The Everglades (Part II)
Everglades National Park was established in 1947. It is located on the southern tip of the Florida peninsula and contains 1.5 million acres. This park is about 15% of the natural, historic Everglades.
During the Nixon administration, the United States introduced the concept of World Heritage Sites. The U.S. organized a World Heritage Convention in 1972. Today 150 nations have ratified the agreement and have placed 500 sites on the World Heritage List. These nations have all pledged to identify and protect their key natural and cultural sites as part of the heritage of humanity. In the U.S. there are twenty World Heritage Sites. Some examples are Yellowstone, Independence Hall, the Grand Canyon, the Statue of Liberty, Yosemite, Monticello and Everglades National Park. Included in the 500 world sites are the Great Wall of China, the Taj Mahal, the Tower of London, and the Galapagos Islands. Most U.S. World Heritage Sites are administered by our National Park Services.
This January, we chose to spend some time in southern Florida. We pulled our camper, a small 21' HiLo, our home for a month. We stayed longest in the Everglades National Park campgrounds. They provided no electricity but do have water, showers and dump stations. A treat just before arriving at the park entrance near Homestead was the joy of picking vine-ripened strawberries and tomatoes. We also bought locally grown mangoes and papayas.
Long Pine Key, a slightly elevated area of slash pine, saw palmetto, and other shrubs was our first campsite. We loved that campsite. At night, rangers gave programs in the amphitheater and in the daytime we hiked in hardwood hammocks with the rangers. The Anhinga Trail gave an opportunity to see many wading birds and a large resident alligator.
Thirty eight miles south west of Long Pine Key is another campground site at Flamingo. Here there are housekeeping cabins, a restaurant and lodge, and a marina that rents boats, and canoes to explore the many islands.
At Eco-Pond, a freshwater pond, we saw ibises, herons, egrets, anhingas and rails. We also saw the wood stork, and the peregrine Falcon, two of the 13 endangered species found in the park. There we heard the bellow oa a bull alligator.
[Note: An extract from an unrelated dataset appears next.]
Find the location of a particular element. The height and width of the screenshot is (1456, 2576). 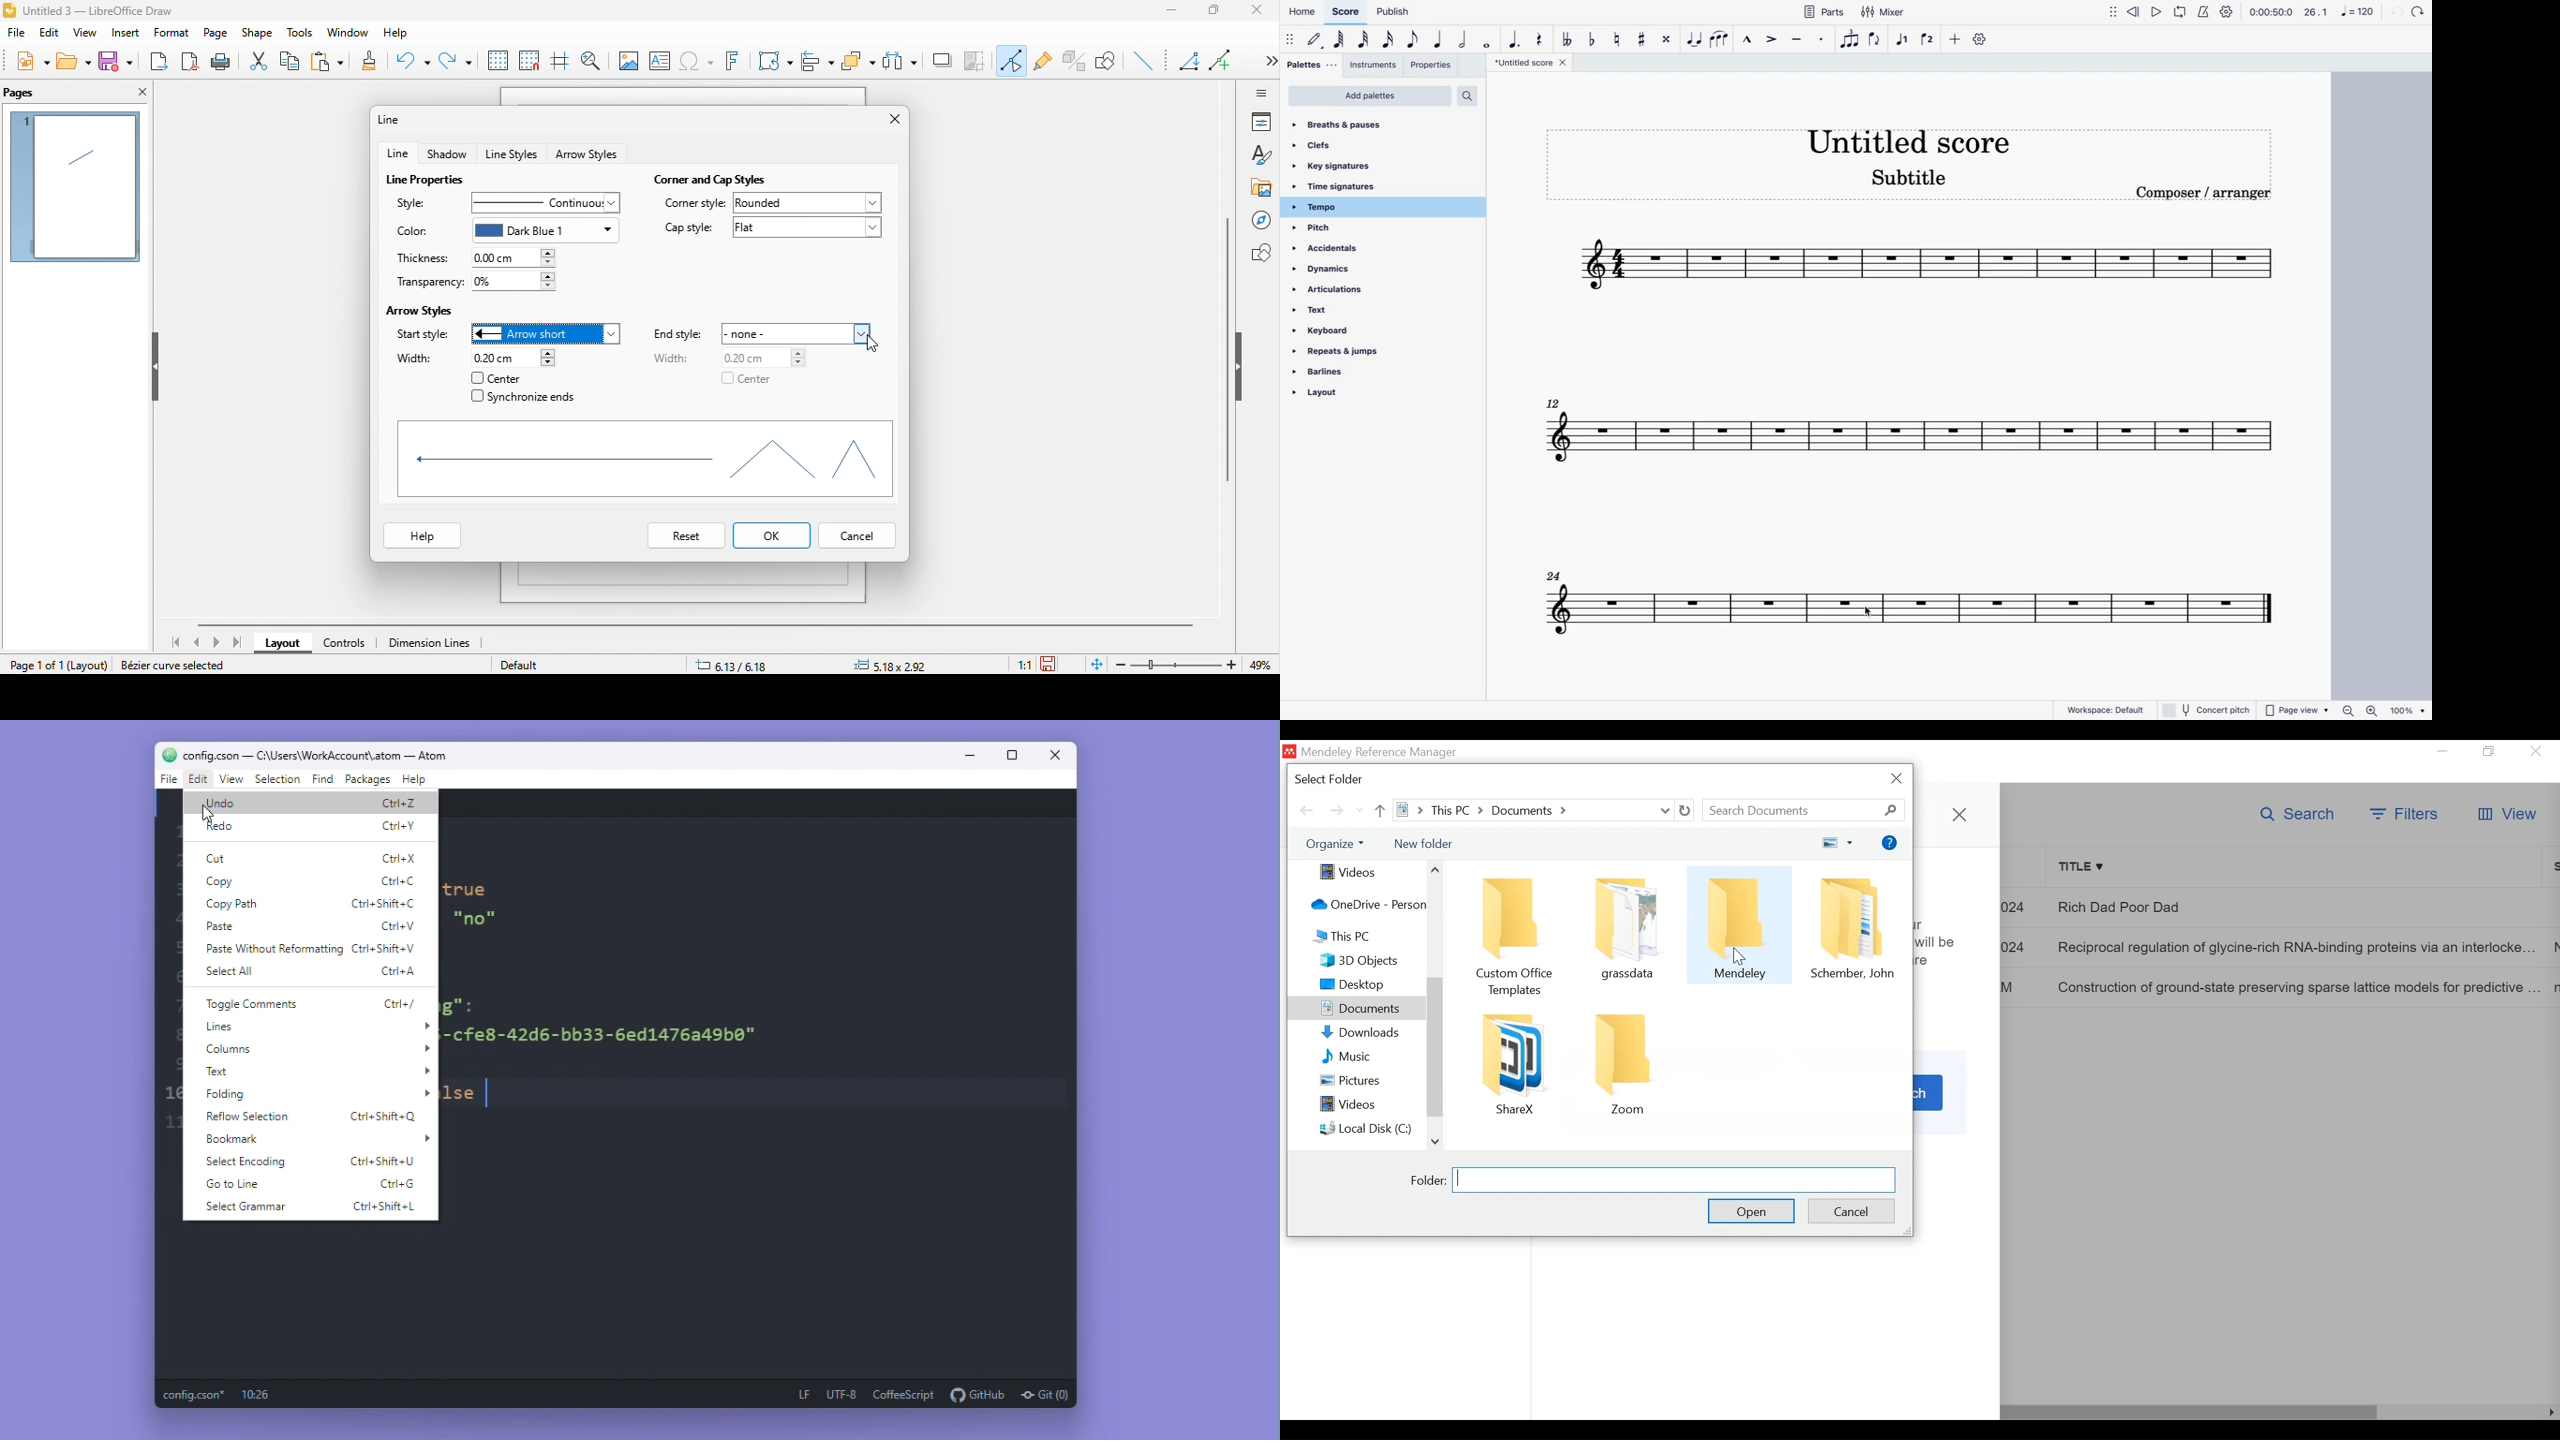

center is located at coordinates (748, 382).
We hiked two miles on the Snake Bight Trail through a mosquito ridden mangrove thicket, hoping to see a roseate spoonbill but the timing or tide was not right.
Traveling on the Tamiami Trail (U.S. Route 41) to the Gulf Coast Visitors Center, we had lunch at a Miccosukee Indian restaurant. Arriving at a campsite along the Tamiami Trail, we spent a morning in among the tall virgin cypress preserved in the Big Cypress Bend State Park. Along a wonderful boardwalk, we saw and heard a pileated woodpecker and young ibis. A lucky, quiet visitor might see a Florida panther, one of the endangered species, at dusk.
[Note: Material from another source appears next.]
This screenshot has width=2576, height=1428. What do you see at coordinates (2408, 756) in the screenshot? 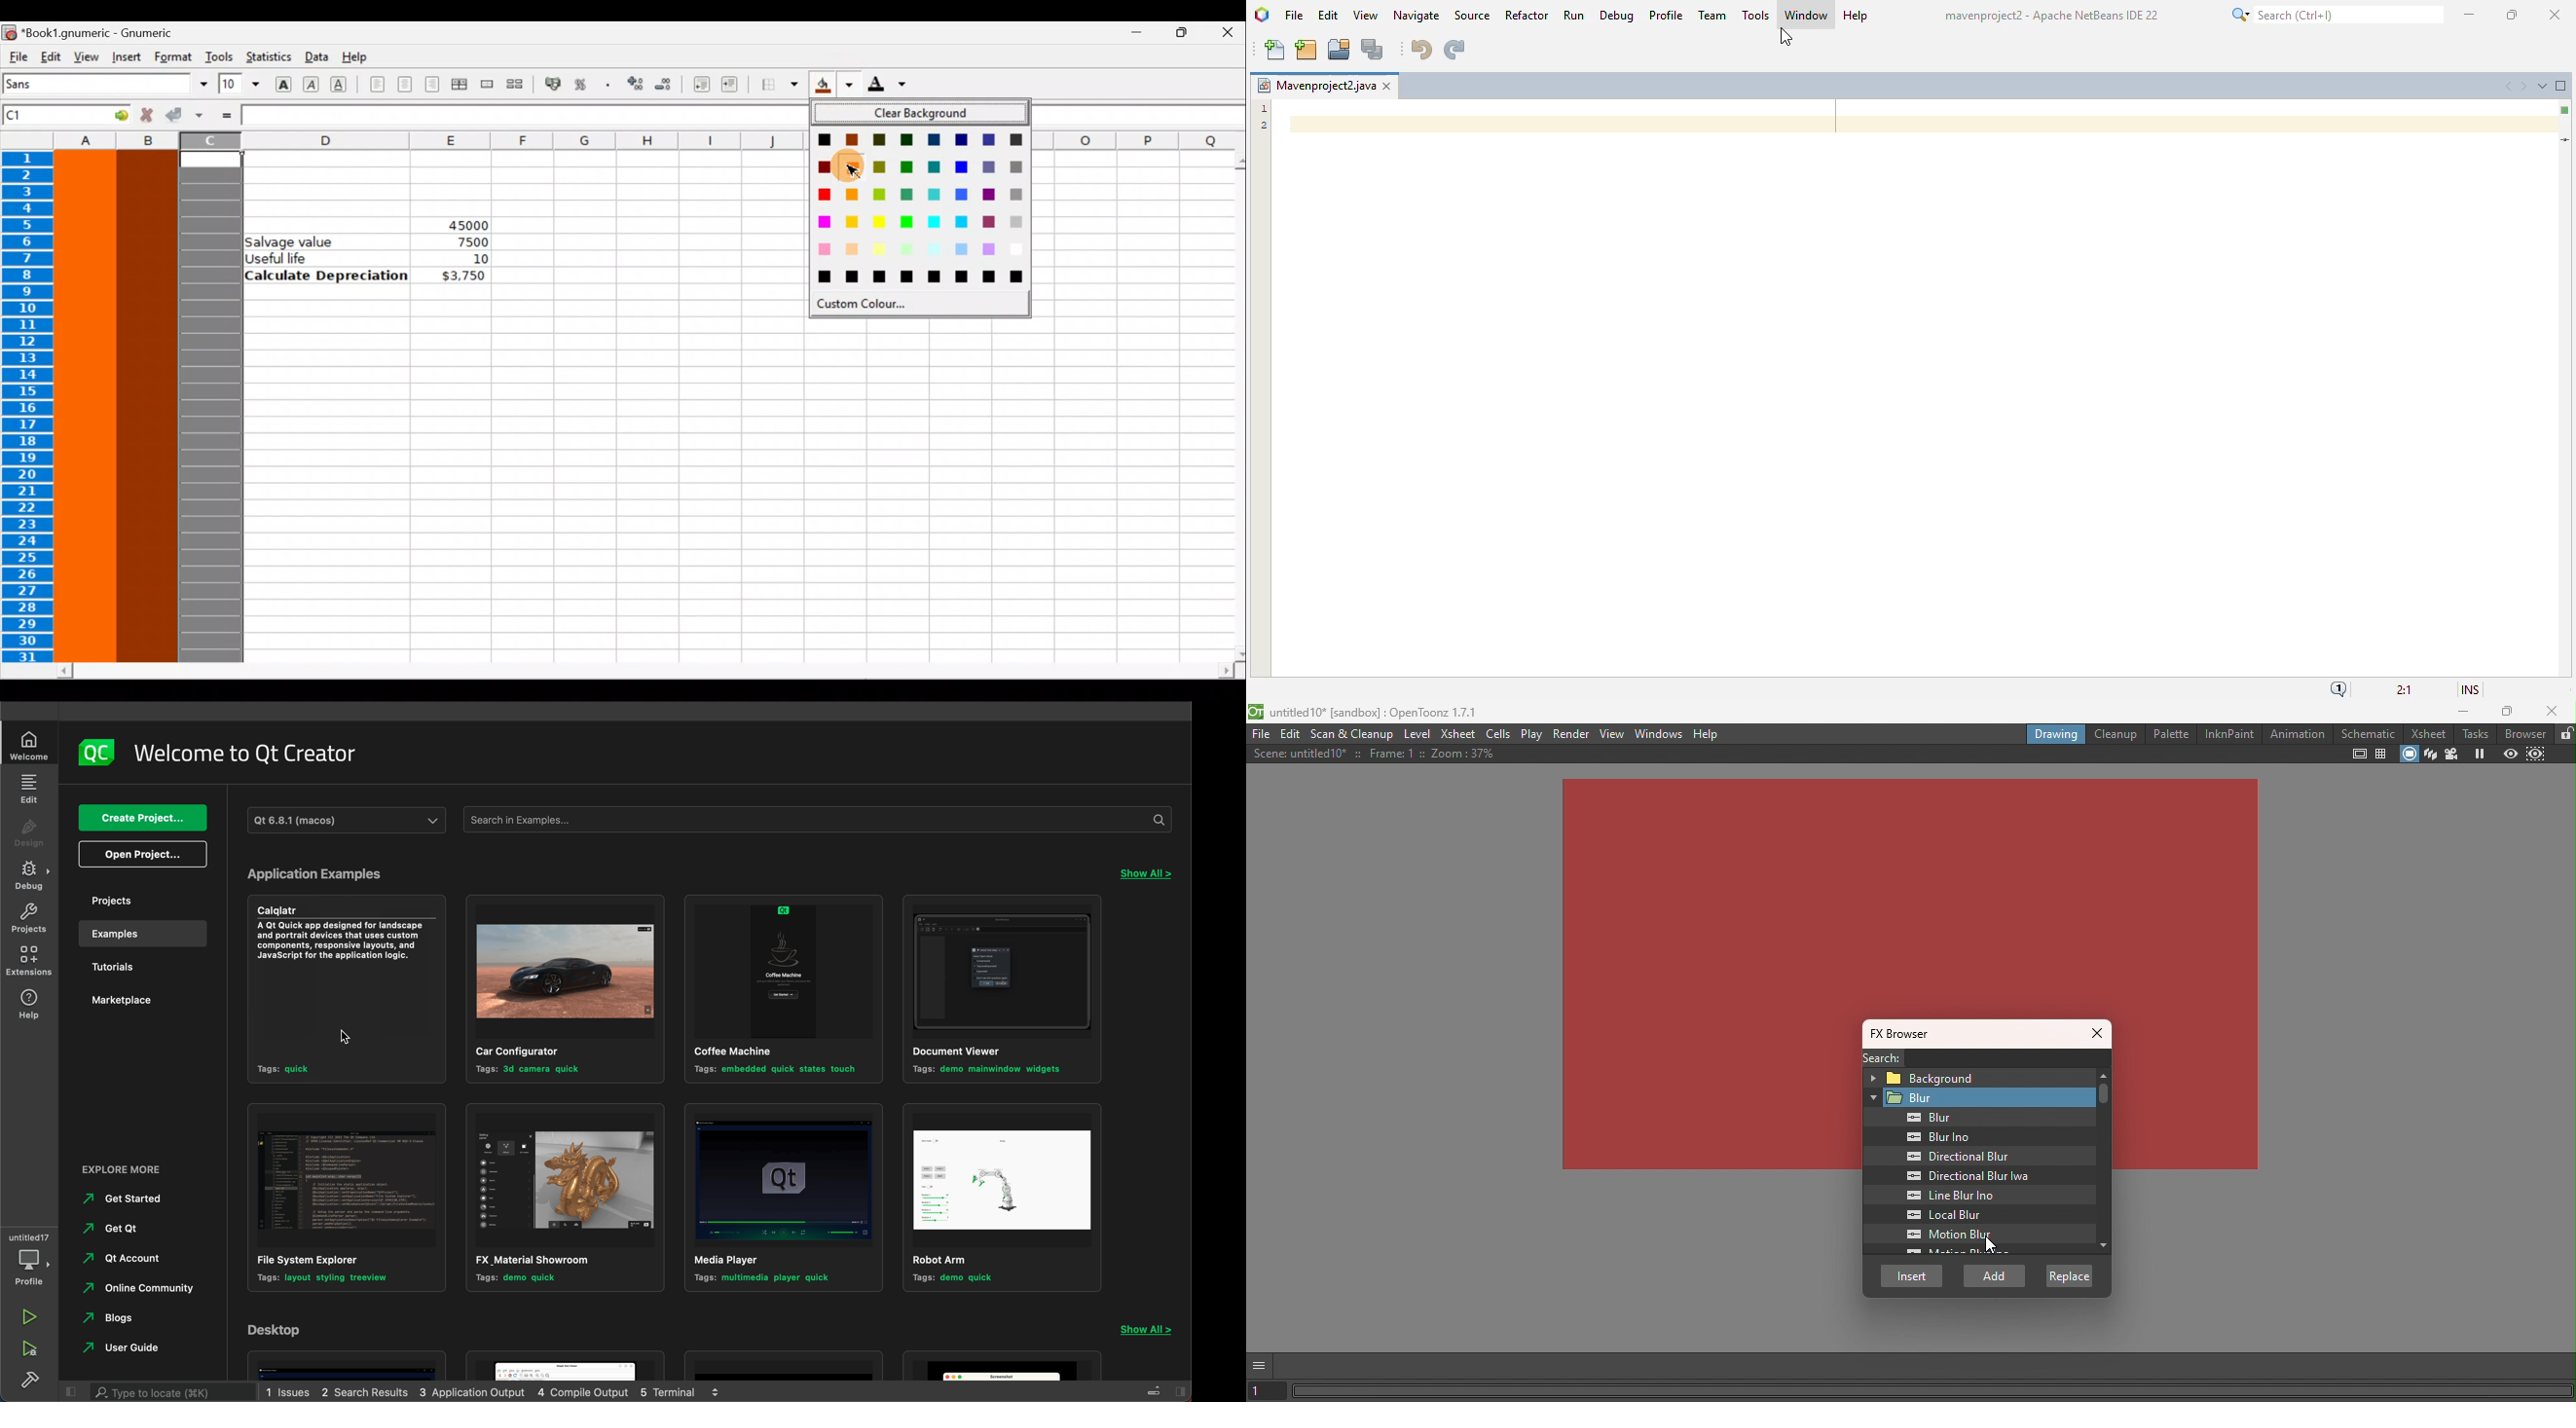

At Everglade City we rented a kayak and ventured into the water ways among the mangroves. Our excursion was shortened by the roar of air boats which made it impossible to see any birds.
Plume hunters in the late nineteenth century had almost exterminated the egrets, but by 1940 the populations had almost recovered. Great changes in the flow of water into the Everglades occurred when Lake Okeechobee waters were impounded and channeled. The yearly fluctuations of the water in the Everglades were altered, resulting in devastating changes in the ecology and wild life. Bird populations again became reduced and are now only 10% of the pre-1940 levels.
A management objective for the Park is to gradually restore the hydrological conditions which were characteristic of the natural ecosystem prior to human intervention. We saw many signs of this restoration and are optimistic about the future of the Everglades National Park.